-- TRECHO FORNECIDO --
Numa tramitação meteórica perante a Câmara de Vereadores de São Paulo, o projeto de lei nº 685/21, de autoria do prefeito de cidade de São Paulo, visando alteração da Planta Genérica de valores e outras modificações na legislação tributária municipal, foi aprovado e em 27.11, promulgada a Lei Municipal nº 17.719/21 que, além de alterar a base de cálculo do IPTU, promoveu inconstitucional majoração no recolhimento do ISS das sociedades uniprofissionais (advogados, engenheiros, arquitetos etc).
Em relação às Sociedades Uniprofissionais, o art.
13 da referida lei altera o §12 do art. 15 da Lei n° 13.701, de 2003 (lei do
ISS) que passa a vigorar de acordo com faixas de receita bruta mensal e não
mais em bases fixas.
Como exemplo a primeira faixa de receita bruta
mensal é de R$ 1.995,26 multiplicados pelo número de profissionais habilitados,
até 5 (cinco) profissionais habilitados, sendo que a segunda faixa é de R$
5.000,00 multiplicados pelo número de profissionais habilitados, para o número
de profissionais que superar 5 até 10 profissionais habilitados e assim
sucessivamente até chegar numa valor de receita bruta de R$ 60.000,00
multiplicados pelo número de profissionais habilitados, para o número de
profissionais que superar 100 (cem).
Nesse formato, a municipalidade visa estabelecer,
para as Sociedades Uniprofissionais (SUP), valores progressivos vinculados com
a receita bruta mensal presumida da sociedade, multiplicando pelo número de
profissionais habilitados e, de acordo com a Secretaria Municipal da Fazenda,
em estudo que foi anexado no processo legislativo, o estabelecimento dessas
bases de cálculo progressivas teria um impacto positivo em cerca de R$ 200
milhões anuais aos cofres municipais.
Feitas essas necessárias e breves considerações, é
evidente que a imposição da progressividade do ISS usando como referência o
faturamento mensal presumido da sociedade uniprofissional, afronta os artigos
146, III, "a" e 150, II e IV, da Constituição Federal, bem como o
artigo 9º, §§ 1º e 3º, do Decreto Lei 406/68, e, ainda, os princípios constitucionais
da reserva legal, isonomia e do não confisco.
É que, nos termos do art. 156, III, da Constituição
Federal, o ISS é um tributo de competência dos Municípios, cujo fato gerador
deve ser instituído por meio de Lei Complementar, como estabelece o at. 146,
III, "a" da norma constitucional.

-- EXTRATO DE DADOS --
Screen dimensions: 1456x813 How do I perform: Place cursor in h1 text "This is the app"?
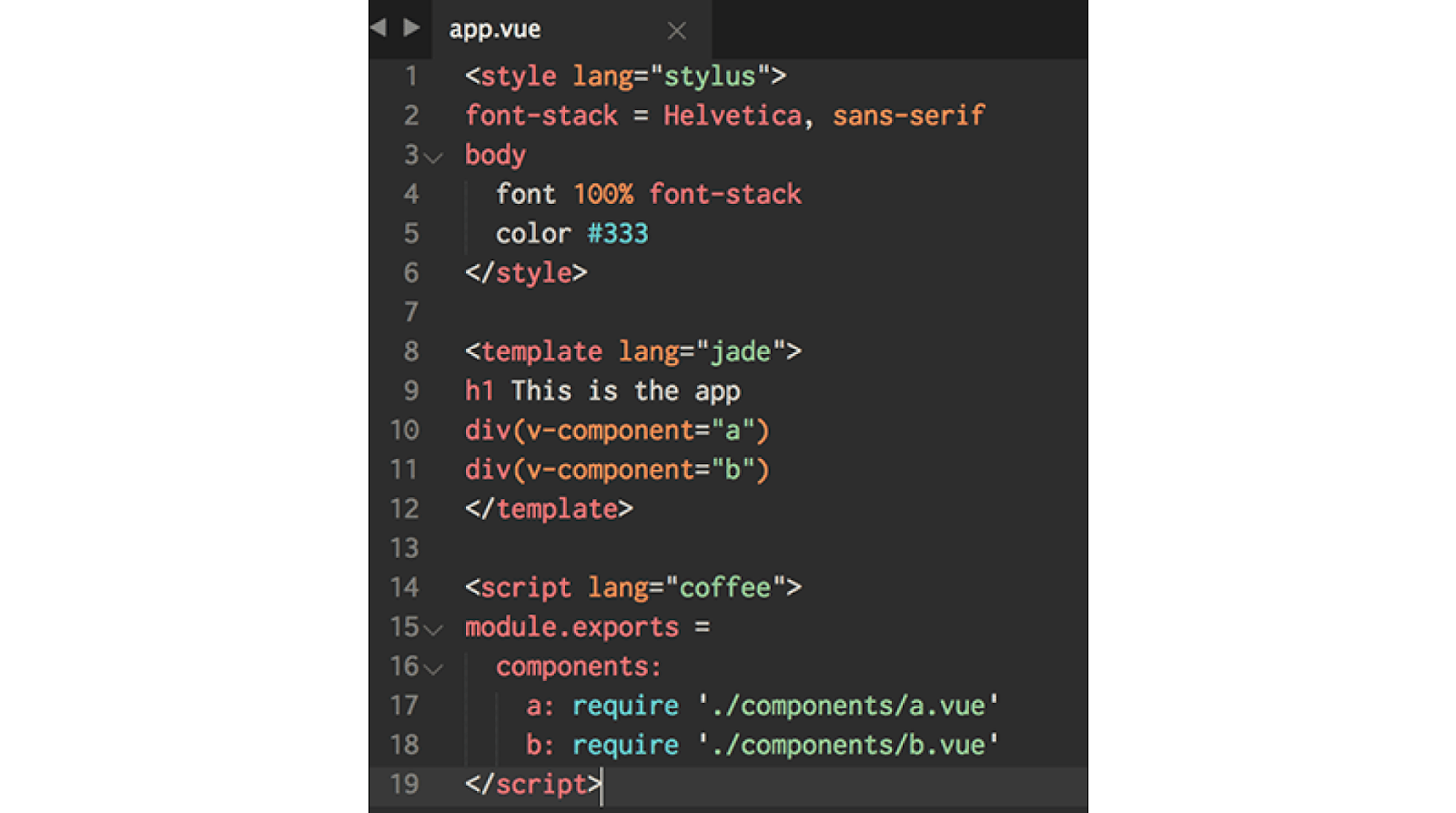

-- ENUNCIADO --
Indique, com base no trecho fornecido, o impacto anual aos cofres municipais que a Secretaria Municipal da Fazenda estimou para as bases de cálculo progressivas do ISS. O material não tem relação com o trecho fornecido.

-- RESPOSTA DESENVOLVIDA --
Um impacto positivo de cerca de R$ 200 milhões anuais.